The former Deputy Inspector-General of Police (DIG), D.G. Vanzara, said on Thursday that the revelations by David Headley about Ishrat Jahan confirmed what the Gujarat police had been saying since 2004.
He, however, chose to evade questions on the encounter, saying the matter was sub judice and that it was for courts to decide whether the encounter was staged.
Mr. Vanzara was among the several Gujarat police officers arrested by the Central Bureau of Investigation in connection with a spate of alleged fake encounters, including those in which Sohrabuddin Sheikh and Ishrat Jahan were killed.
After spending six years in jail, he resigned in 2013, and in 2015, he was released on bail, after which he came to Mumbai as his bail conditions forbid him from entering Gujarat.
“What Headley said today is not really new. It is something that we had said back in 2004 and what has been our stand since then.”
‘Even mouthpiece of Lashkar called her a member’
The former Gujarat police officer, D.G. Vanzara, said on Thursday that Ghazwa Times, a Lashkar-e-Taiba mouthpiece published from Lahore, had said Ishrat Jahan was a member of the terror outfit. “But the matter was politicised and taken in a different direction as part of a political conspiracy. Today, the lid has been blown off and we have been vindicated,” he said.
“There was a time when the United States would not grant a visa to certain leaders of our country. Today, a citizen of the same country has turned approver for us and said for the world to hear what we have always maintained,” he said.

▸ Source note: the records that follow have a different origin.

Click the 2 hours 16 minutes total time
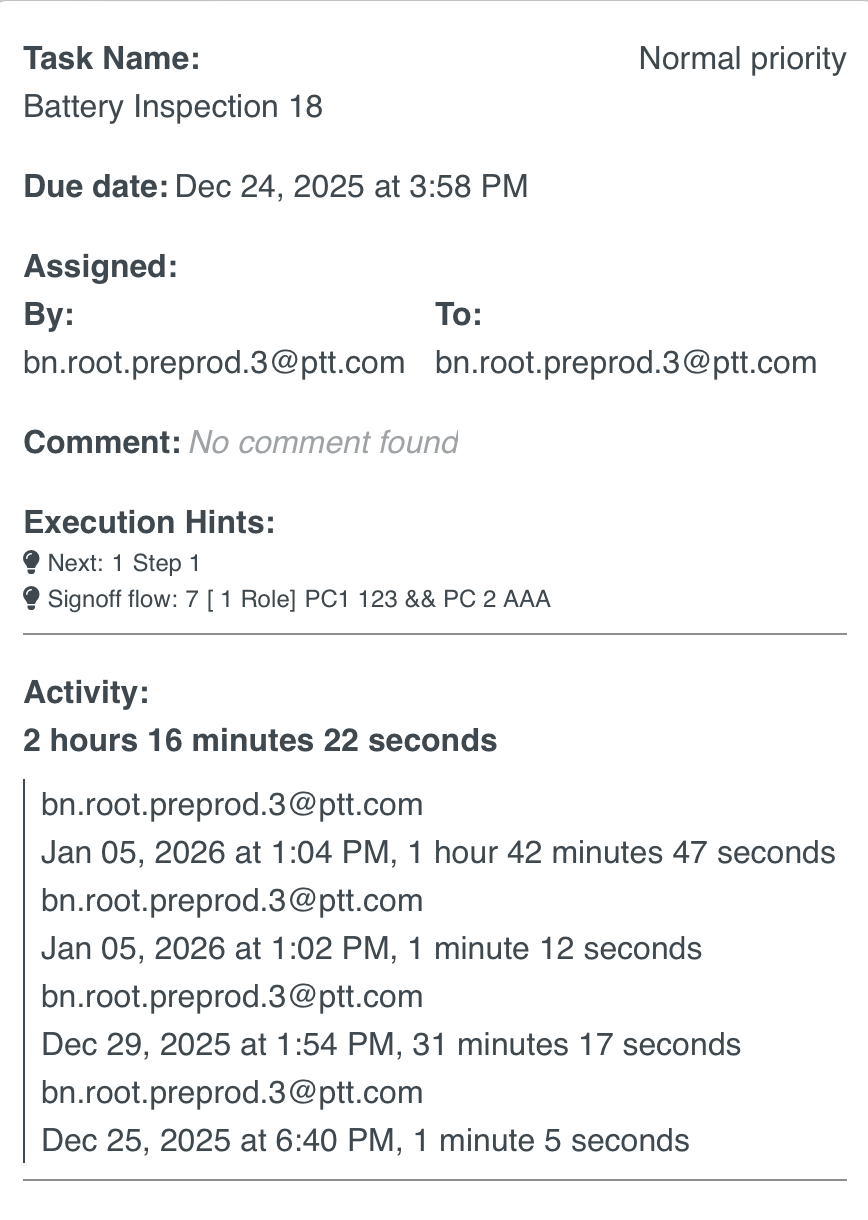868x1220 pixels. click(x=260, y=741)
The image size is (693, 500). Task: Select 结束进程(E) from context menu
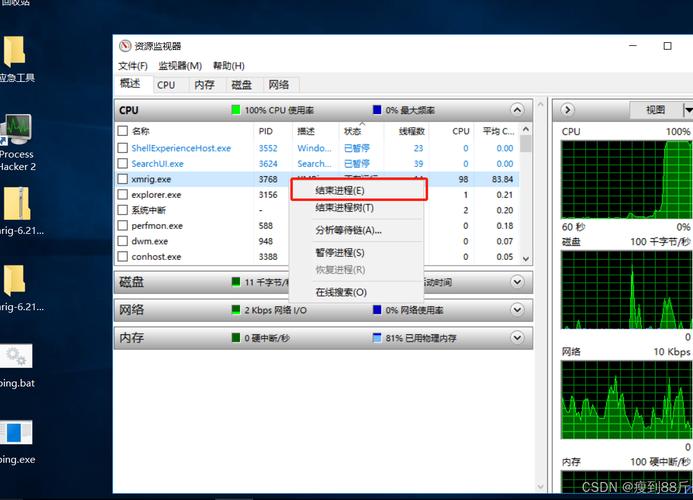coord(340,190)
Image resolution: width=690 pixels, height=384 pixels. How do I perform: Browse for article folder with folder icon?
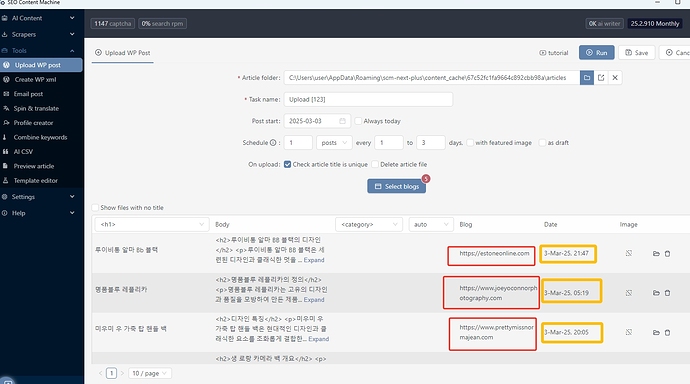pyautogui.click(x=587, y=78)
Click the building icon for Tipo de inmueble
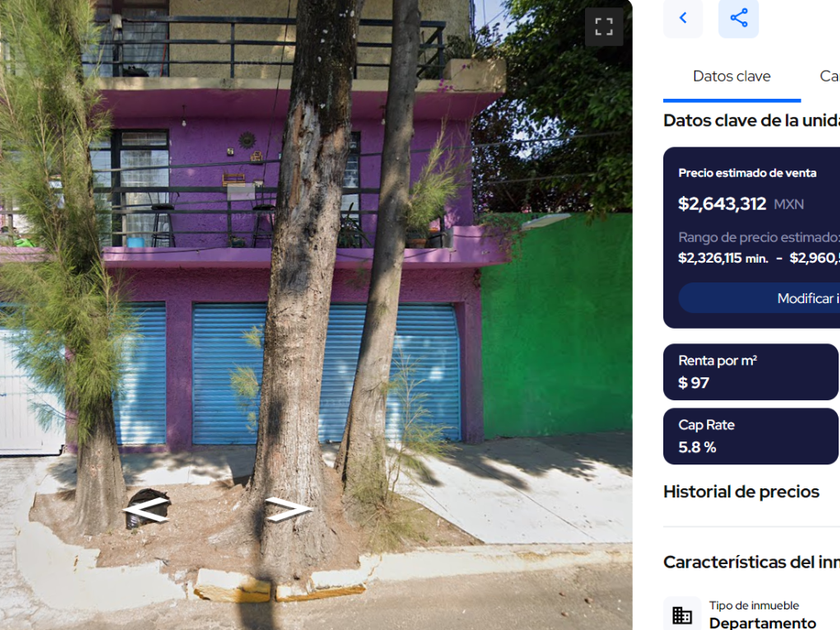This screenshot has width=840, height=630. (x=682, y=614)
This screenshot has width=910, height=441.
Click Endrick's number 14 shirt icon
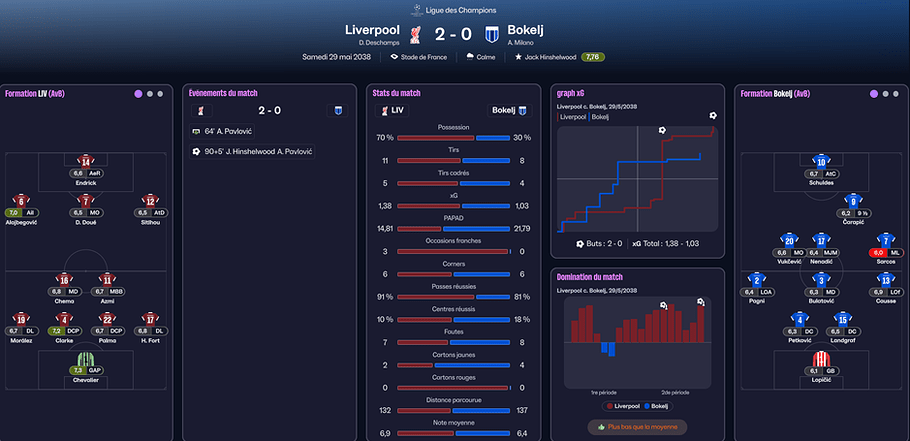(x=86, y=161)
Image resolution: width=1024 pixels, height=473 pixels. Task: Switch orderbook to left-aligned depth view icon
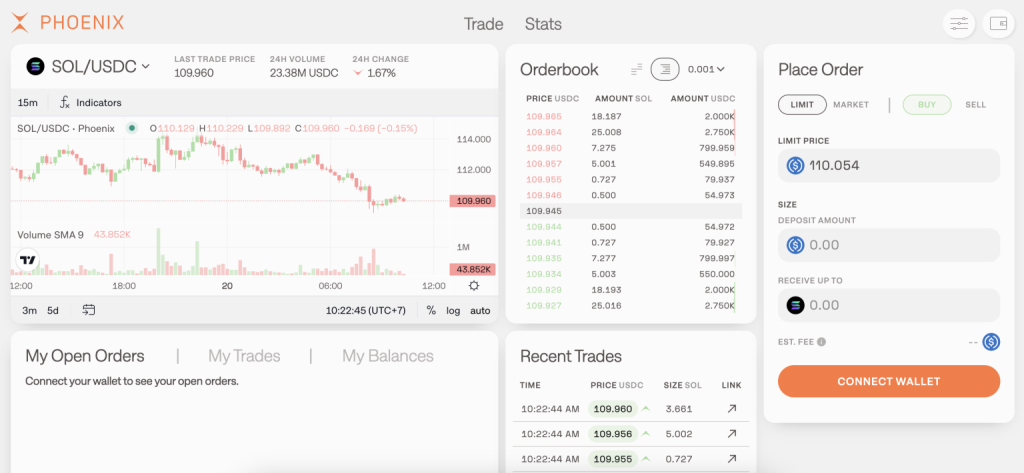coord(636,69)
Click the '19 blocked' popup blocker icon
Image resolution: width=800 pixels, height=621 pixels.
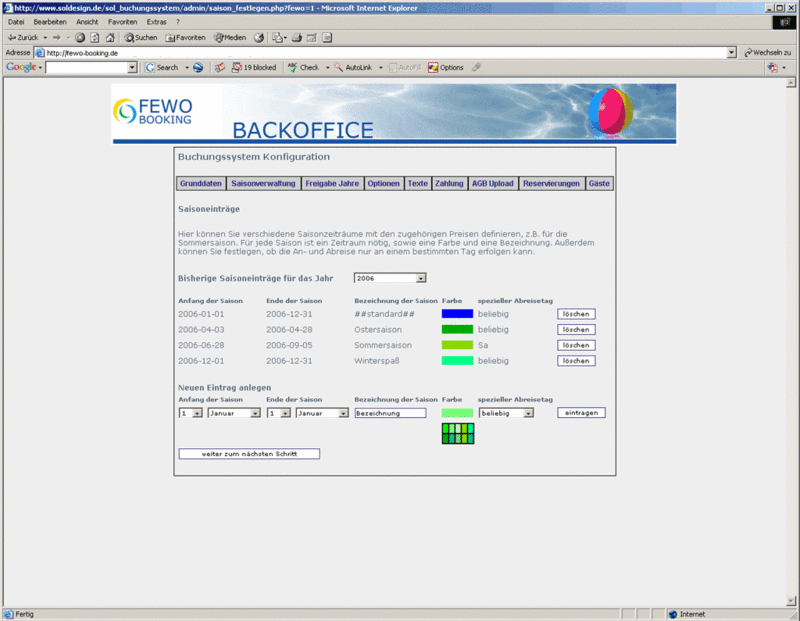click(x=253, y=67)
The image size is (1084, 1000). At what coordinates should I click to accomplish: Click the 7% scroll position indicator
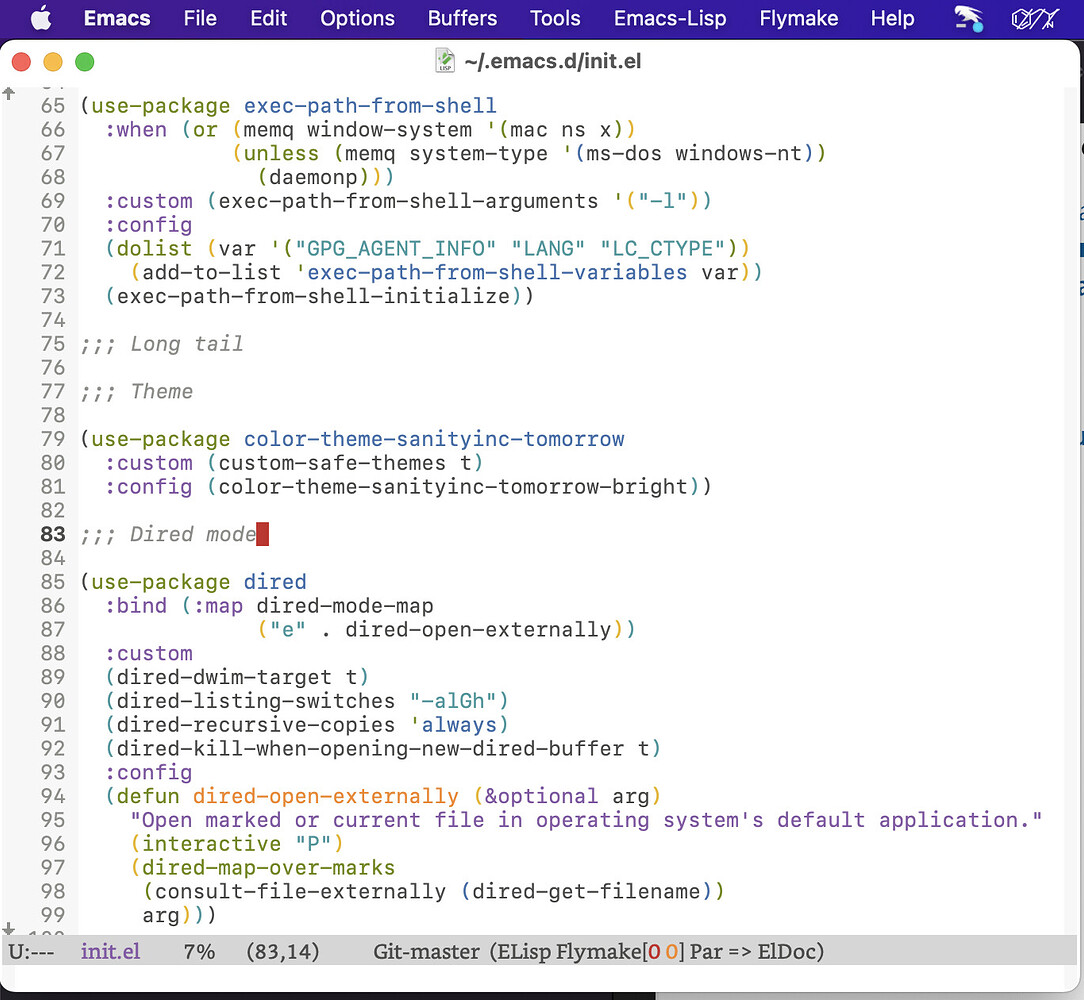pos(199,951)
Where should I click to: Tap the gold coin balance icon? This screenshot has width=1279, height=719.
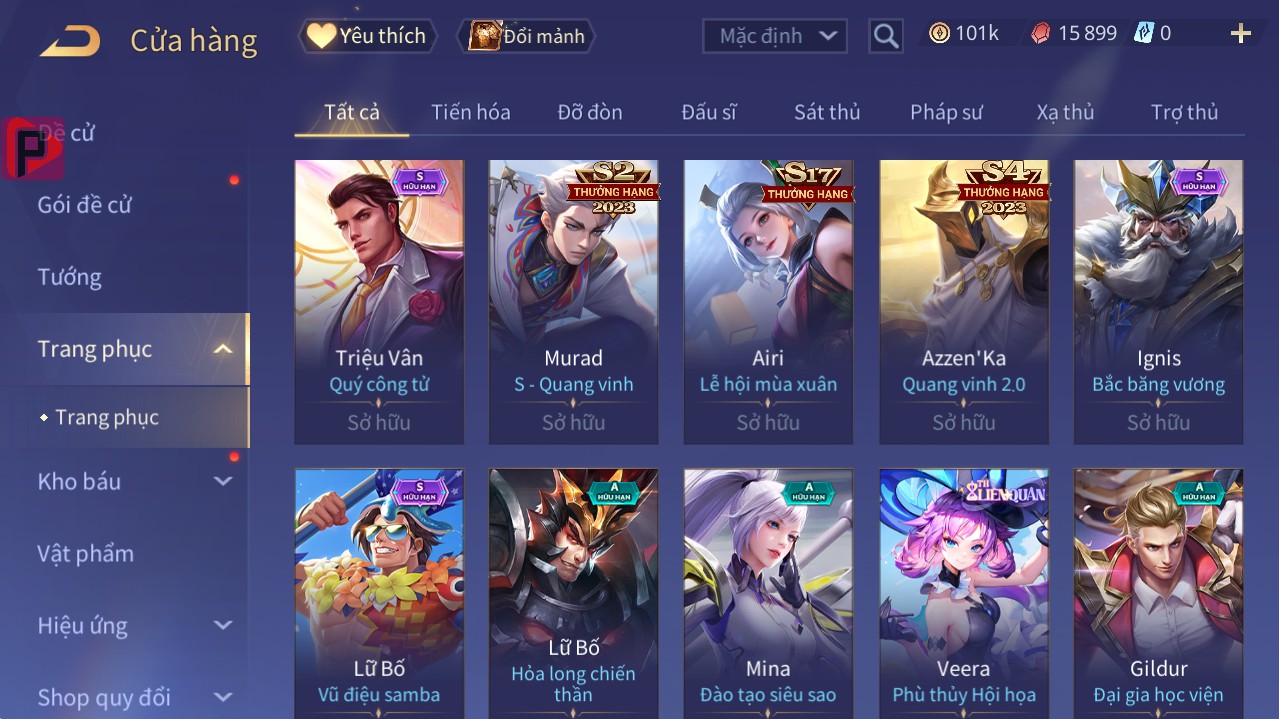click(x=939, y=33)
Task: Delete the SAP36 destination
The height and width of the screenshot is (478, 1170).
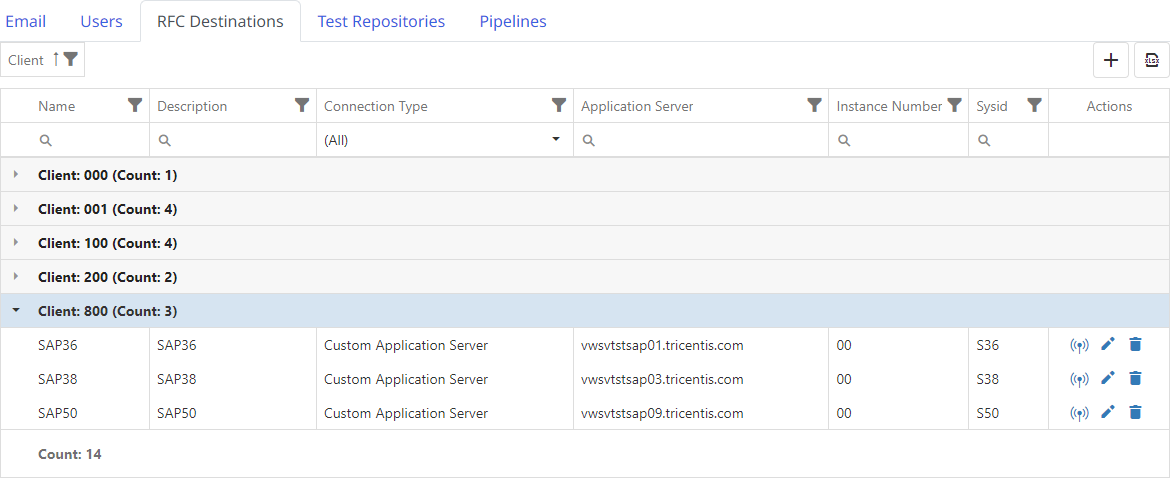Action: pos(1135,345)
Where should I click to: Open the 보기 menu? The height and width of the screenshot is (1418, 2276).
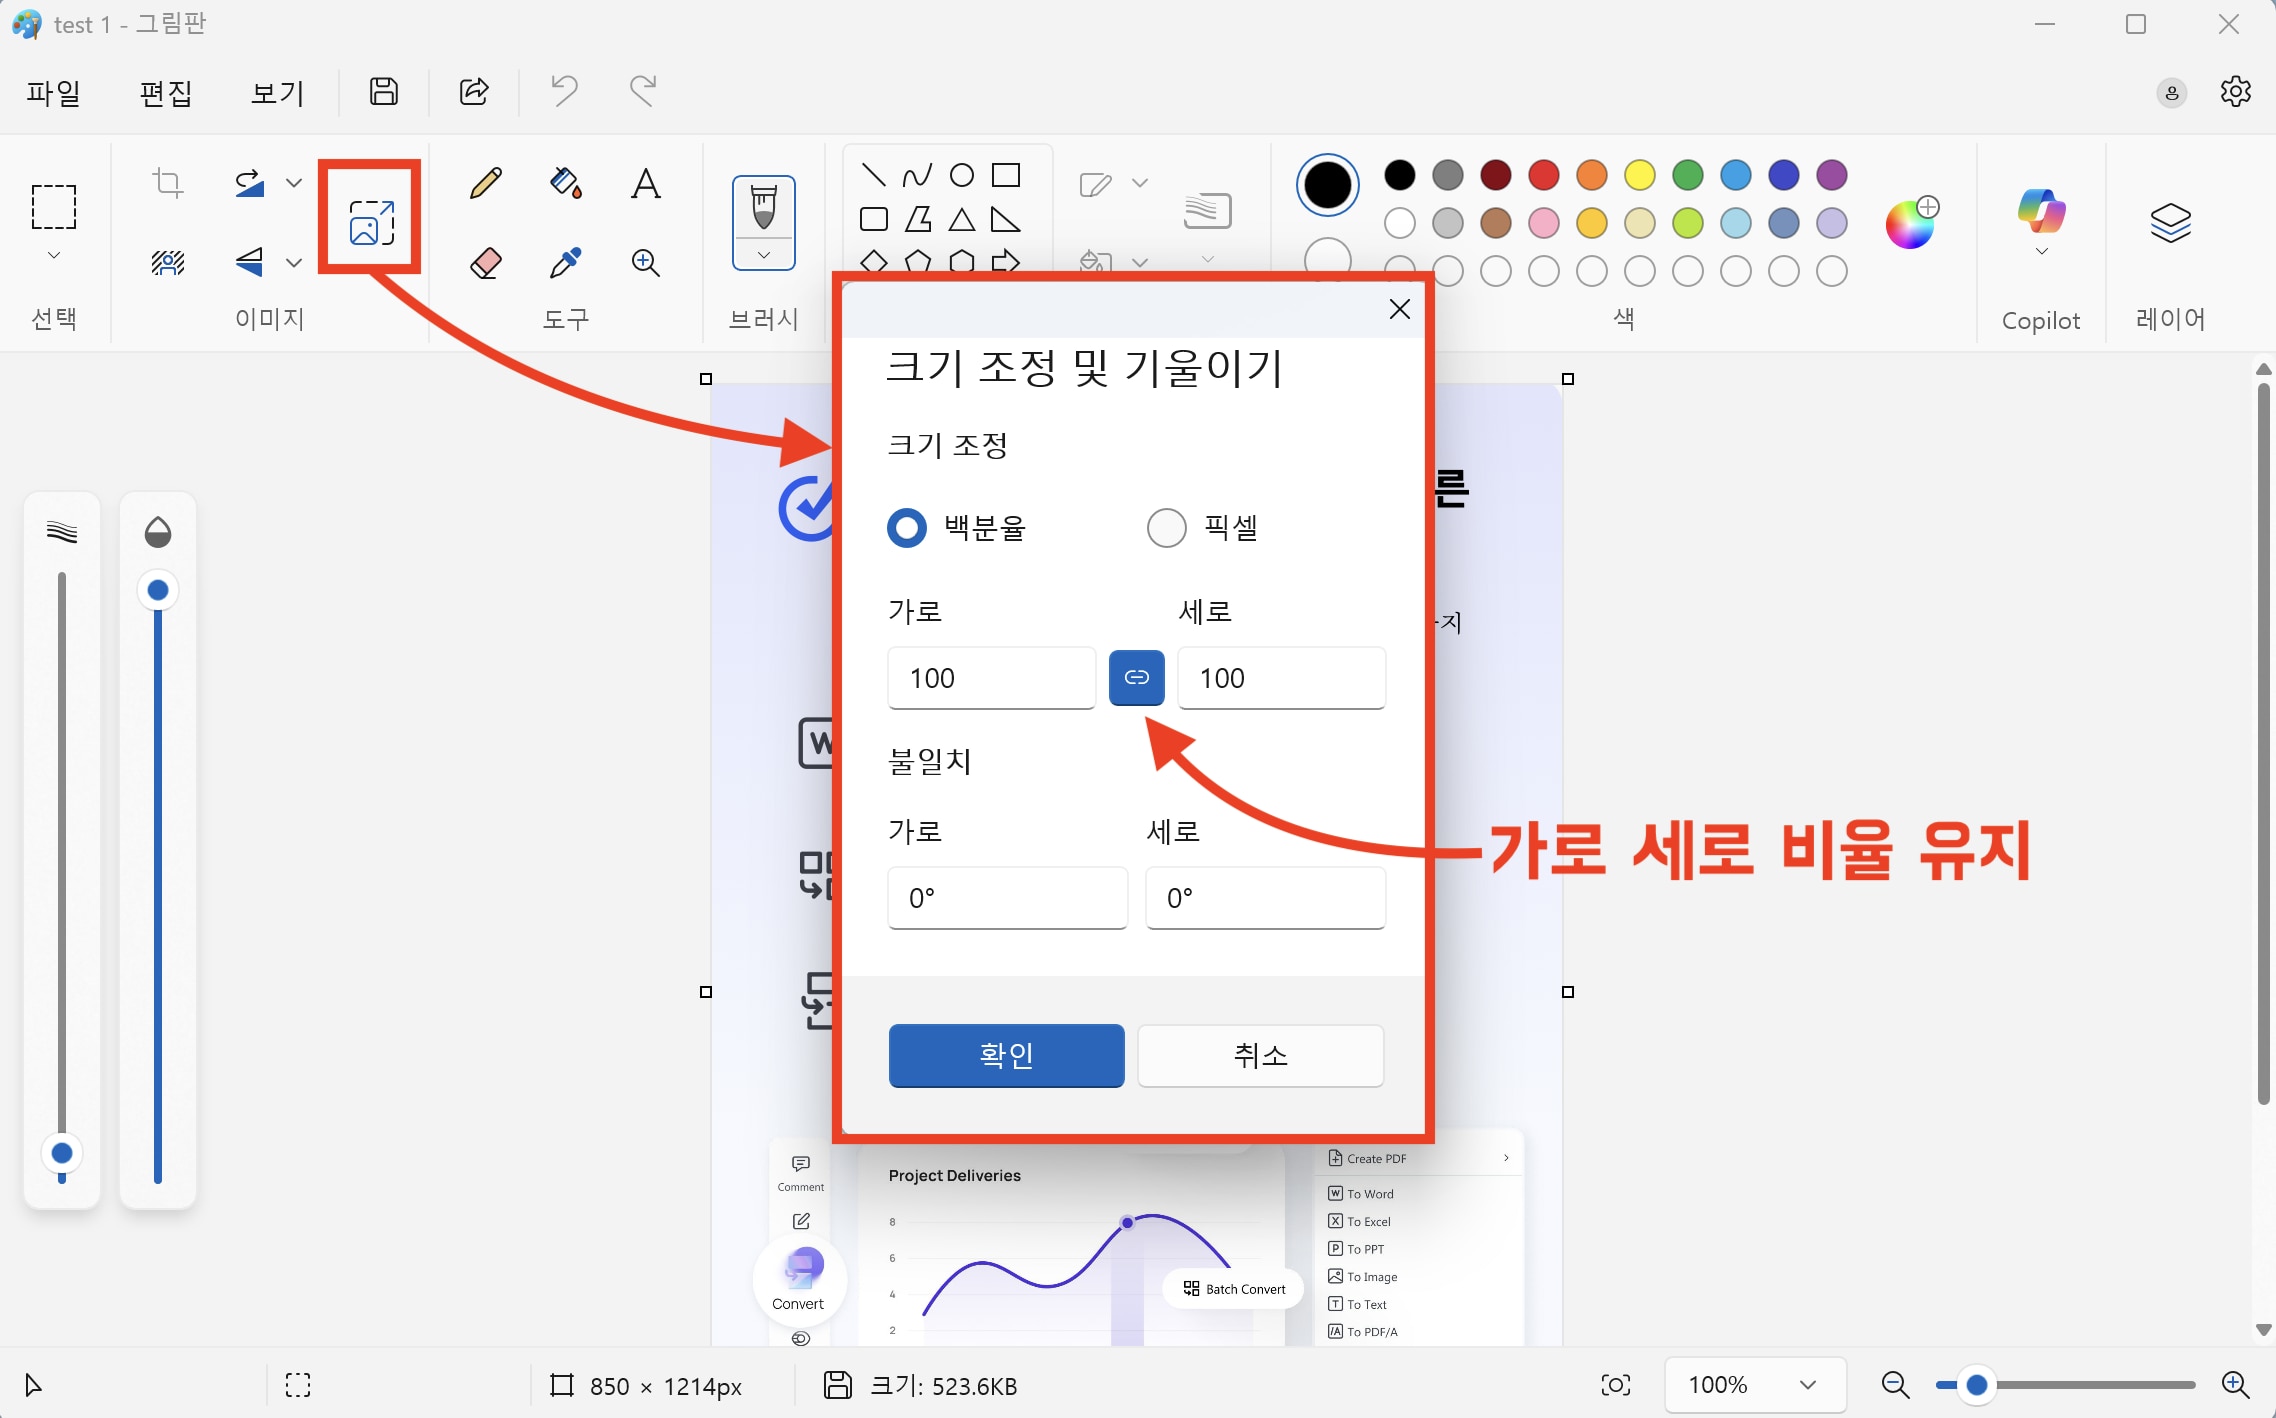pos(277,93)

He reiterated that the encounters carried out by the Gujarat Police were genuine, and the charges levelled against the police were false. “There was a sustained political conspiracy in which Ishrat was depicted as an innocent college student who was gunned down by us. I ask you if she was innocent, what she was doing with two men who were confirmed to be Pakistani nationals,” he asked.
Asked how Ishrat being a LeT member justified a staged encounter, Mr. Vanzara said the authenticity of the encounter was for courts to decide. “I will not talk about the details of the encounter as the matter is sub-judice. However, a charge sheet is not the final word in a case. The courts will decide whether or not the encounters were fake,” he said.
Reacting to a statement by Ishrat Jahan’s mother Shamima Kauser, raising doubts about Headley’s statement, Mr Vanzara said: “It is her right to raise doubts. But whatever Headley has said has been said in a court in accordance with the law.”